Records for this exercise Block Start

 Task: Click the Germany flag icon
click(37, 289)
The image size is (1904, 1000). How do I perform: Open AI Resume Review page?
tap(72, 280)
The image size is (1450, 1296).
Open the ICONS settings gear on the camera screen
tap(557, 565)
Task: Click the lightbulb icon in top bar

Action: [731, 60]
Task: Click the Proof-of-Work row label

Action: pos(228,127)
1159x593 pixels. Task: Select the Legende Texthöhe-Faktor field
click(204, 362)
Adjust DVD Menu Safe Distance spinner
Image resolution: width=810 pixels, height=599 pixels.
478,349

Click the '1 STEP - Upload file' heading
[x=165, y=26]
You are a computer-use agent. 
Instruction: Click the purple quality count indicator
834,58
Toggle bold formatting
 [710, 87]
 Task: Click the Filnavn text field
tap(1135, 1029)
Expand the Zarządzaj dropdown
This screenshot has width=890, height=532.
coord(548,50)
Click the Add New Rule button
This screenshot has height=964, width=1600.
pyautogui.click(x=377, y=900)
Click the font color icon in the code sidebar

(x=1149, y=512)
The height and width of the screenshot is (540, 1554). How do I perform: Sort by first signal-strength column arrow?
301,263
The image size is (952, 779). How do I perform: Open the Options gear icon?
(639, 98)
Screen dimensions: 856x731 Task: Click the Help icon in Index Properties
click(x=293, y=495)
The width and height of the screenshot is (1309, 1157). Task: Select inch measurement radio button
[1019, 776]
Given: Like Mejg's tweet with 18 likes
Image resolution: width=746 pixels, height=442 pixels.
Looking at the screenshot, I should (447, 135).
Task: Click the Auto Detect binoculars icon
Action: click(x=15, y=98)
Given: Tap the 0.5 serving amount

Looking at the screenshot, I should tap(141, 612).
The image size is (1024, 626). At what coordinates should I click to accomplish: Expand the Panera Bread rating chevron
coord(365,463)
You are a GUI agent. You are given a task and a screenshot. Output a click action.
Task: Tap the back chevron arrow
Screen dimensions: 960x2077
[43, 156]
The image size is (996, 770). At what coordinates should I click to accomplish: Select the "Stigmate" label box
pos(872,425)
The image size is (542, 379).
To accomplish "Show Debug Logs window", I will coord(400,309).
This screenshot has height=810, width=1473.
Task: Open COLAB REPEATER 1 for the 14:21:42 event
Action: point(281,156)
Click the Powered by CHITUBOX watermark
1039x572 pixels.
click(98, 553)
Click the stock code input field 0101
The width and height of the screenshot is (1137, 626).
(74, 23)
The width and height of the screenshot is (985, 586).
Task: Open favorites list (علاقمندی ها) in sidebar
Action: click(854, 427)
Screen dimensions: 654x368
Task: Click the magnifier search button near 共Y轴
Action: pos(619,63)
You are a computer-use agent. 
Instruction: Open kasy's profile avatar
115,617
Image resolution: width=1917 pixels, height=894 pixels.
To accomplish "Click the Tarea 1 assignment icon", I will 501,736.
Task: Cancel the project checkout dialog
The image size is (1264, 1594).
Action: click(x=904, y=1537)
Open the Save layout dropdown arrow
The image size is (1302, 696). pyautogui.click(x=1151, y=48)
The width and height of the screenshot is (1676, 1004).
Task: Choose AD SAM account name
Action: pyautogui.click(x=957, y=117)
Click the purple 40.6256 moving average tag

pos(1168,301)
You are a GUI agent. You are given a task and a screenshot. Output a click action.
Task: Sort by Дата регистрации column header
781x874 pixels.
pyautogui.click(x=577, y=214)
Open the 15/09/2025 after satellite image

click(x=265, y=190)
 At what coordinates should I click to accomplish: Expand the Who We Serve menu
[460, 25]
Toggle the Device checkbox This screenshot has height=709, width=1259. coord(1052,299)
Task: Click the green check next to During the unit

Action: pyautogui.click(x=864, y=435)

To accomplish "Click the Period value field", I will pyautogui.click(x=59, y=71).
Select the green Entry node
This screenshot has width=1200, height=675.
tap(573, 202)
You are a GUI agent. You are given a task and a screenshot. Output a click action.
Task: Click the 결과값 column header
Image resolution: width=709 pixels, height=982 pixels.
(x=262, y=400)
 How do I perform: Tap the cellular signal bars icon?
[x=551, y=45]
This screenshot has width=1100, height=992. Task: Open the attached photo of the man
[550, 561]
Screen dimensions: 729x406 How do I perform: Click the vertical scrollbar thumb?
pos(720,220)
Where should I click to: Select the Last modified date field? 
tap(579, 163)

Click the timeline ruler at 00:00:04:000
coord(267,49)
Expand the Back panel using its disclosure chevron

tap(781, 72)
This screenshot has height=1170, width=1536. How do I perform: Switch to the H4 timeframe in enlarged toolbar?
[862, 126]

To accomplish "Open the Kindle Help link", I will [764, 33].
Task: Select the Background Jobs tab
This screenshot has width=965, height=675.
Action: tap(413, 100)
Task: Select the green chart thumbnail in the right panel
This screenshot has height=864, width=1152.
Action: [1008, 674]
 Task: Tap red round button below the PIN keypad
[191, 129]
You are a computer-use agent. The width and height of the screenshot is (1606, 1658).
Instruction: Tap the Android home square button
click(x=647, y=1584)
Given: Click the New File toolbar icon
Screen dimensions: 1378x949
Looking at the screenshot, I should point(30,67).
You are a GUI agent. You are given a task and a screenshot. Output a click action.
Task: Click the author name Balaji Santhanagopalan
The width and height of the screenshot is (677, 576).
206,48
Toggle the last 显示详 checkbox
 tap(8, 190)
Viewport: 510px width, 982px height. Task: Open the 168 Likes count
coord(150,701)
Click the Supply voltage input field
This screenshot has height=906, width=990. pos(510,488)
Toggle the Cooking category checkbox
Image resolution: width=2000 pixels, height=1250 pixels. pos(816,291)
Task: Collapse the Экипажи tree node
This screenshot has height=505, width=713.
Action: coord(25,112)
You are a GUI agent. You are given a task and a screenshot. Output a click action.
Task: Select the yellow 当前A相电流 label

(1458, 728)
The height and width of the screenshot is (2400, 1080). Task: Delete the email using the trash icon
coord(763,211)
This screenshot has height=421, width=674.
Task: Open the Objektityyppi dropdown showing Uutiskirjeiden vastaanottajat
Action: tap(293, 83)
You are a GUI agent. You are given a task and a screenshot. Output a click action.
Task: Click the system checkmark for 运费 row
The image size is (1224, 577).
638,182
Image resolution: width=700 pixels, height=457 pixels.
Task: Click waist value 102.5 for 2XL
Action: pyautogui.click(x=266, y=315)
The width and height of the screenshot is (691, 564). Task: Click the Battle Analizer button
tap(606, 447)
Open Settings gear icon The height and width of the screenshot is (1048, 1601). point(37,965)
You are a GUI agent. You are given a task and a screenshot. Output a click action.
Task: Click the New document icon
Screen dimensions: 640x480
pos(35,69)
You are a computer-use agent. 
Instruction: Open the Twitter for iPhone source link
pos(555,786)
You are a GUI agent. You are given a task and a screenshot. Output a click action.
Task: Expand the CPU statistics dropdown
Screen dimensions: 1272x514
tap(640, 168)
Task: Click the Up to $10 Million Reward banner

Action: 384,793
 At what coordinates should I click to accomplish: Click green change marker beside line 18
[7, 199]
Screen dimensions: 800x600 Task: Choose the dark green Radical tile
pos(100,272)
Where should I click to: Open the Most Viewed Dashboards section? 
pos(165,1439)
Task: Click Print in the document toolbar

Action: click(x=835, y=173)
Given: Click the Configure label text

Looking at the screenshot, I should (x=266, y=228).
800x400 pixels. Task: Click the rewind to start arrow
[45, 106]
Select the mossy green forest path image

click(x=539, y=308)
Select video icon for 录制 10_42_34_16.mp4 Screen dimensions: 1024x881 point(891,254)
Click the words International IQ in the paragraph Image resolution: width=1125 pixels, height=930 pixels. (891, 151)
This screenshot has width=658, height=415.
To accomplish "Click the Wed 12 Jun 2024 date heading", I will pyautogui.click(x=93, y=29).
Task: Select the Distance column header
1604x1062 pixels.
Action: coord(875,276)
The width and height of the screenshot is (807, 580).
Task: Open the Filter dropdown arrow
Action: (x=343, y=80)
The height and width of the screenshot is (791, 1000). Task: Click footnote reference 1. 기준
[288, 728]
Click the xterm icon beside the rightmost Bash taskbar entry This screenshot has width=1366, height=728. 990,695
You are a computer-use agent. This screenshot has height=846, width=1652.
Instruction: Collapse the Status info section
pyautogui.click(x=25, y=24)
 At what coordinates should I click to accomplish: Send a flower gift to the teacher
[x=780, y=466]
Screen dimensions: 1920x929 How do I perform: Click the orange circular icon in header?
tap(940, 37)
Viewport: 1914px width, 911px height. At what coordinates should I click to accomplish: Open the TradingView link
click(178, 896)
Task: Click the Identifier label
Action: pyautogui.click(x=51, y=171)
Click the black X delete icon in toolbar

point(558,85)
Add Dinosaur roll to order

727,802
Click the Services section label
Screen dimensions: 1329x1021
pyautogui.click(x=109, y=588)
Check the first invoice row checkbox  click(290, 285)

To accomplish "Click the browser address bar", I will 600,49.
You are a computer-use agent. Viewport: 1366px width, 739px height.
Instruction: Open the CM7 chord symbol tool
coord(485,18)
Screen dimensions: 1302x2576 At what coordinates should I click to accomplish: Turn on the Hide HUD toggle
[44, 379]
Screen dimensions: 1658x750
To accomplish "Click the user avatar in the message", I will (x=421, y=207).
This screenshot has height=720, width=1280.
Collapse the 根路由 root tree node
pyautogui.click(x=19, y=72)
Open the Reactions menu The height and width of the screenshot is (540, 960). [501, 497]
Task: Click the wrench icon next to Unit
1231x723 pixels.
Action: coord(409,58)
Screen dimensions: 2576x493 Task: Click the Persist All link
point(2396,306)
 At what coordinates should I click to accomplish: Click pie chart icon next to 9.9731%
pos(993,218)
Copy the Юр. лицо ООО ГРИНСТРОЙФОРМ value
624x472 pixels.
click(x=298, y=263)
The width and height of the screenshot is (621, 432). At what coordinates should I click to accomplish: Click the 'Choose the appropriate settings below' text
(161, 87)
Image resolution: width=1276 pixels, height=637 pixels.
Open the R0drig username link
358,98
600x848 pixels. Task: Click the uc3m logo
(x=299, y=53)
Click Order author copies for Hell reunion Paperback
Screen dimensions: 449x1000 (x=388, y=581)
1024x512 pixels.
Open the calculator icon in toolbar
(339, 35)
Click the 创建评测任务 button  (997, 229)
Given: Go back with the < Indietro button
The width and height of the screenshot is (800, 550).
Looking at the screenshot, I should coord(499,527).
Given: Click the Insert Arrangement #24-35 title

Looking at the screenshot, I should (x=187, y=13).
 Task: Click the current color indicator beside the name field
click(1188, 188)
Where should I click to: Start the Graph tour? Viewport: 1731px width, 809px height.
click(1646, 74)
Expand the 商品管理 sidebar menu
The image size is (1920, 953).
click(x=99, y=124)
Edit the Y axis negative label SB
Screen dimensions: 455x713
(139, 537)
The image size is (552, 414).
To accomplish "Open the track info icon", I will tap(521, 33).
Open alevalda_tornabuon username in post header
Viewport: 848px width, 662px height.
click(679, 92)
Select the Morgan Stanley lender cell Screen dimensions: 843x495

Records for this exercise Block End

__What the task requires__. Wherever the string "with" occurs in the records above, copy that line.

__Completed exercise__.
Given: Like Mejg's tweet with 18 likes
Given: Go back with the < Indietro button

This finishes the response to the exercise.